Texto propuesto ::

El Viernes Negro, conocido internacionalmente como Black Friday, se ha convertido en una tradición que gana fuerza cada año en República Dominicana. .
Esta jornada de descuentos, que se celebra el último viernes de noviembre, no solo representa una oportunidad para ahorrar, sino que también refleja los cambios en los hábitos de consumo de los dominicanos.
El impacto del Viernes Negro en el comercio local
En RD, tanto los grandes centros comerciales como los pequeños negocios participan activamente en esta celebración. Desde electrodomésticos hasta ropa y tecnología, las ofertas abarcan una amplia gama de productos, atrayendo a compradores de todas las edades.
Según reportes de años anteriores, sectores como el tecnológico y el de electrodomésticos lideran las ventas durante este día, impulsados por descuentos que oscilan entre el 20 % y el 70 %.
Además, plataformas de comercio electrónico como Amazon y tiendas locales en línea han visto un aumento significativo en las ventas durante esta temporada, destacando la creciente digitalización del mercado dominicano.
¿Cómo se preparan los consumidores dominicanos?

Datos presentados ::

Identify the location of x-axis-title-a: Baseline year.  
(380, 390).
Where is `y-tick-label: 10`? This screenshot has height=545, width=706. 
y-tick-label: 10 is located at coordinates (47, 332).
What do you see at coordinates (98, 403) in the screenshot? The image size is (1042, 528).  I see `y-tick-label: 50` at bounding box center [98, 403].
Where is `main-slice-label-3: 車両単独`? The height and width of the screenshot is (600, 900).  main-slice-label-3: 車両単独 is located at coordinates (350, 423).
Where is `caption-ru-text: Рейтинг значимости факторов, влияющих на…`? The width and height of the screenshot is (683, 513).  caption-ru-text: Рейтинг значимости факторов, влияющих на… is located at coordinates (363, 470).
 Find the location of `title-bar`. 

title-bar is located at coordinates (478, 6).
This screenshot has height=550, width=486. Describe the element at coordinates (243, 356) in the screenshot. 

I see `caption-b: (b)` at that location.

En qué consiste :: Prosigue el texto sobre el Viernes Negro en República Dominicana a partir de la pregunta con la que termina. El listado es material aparte y no forma parte del texto.

Respuesta del ejercicio ::
Los compradores suelen anticiparse al Viernes Negro investigando precios semanas antes para asegurarse de que las ofertas valgan la pena. Algunos incluso aprovechan para realizar compras navideñas, dado que los descuentos suelen ser más atractivos que en diciembre.
Sin embargo, también es importante destacar que instituciones como el Pro Consumidor instan a los consumidores a comprar con inteligencia, verificando que los descuentos sean reales y evitando el endeudamiento innecesario.
Un día que evoluciona hacia una temporada
Aunque el evento principal ocurre el viernes, muchos comercios extienden las promociones durante todo el fin de semana o incluso por una semana completa, lo que se conoce como el Black Weekend. Esta tendencia permite que más personas participen y distribuyan sus compras sin las aglomeraciones del primer día.
Retos y oportunidades
El Viernes Negro en RD no está exento de desafíos. Entre ellos, destacan:
- La congestión en tiendas físicas: A pesar del crecimiento del comercio electrónico, muchos consumidores prefieren la experiencia presencial.
- Falta de educación financiera: Algunos consumidores adquieren productos a crédito sin considerar los intereses posteriores.
A pesar de esto, el evento representa una oportunidad invaluable para los negocios locales de competir con grandes cadenas internacionales y captar clientes fieles.
El Viernes Negro en República Dominicana no solo es una jornada de compras, sino también un reflejo de las tendencias de consumo y el crecimiento del comercio local. Para los dominicanos, representa una oportunidad para adquirir productos deseados a precios más accesibles, al tiempo que contribuyen al dinamismo de la economía nacional.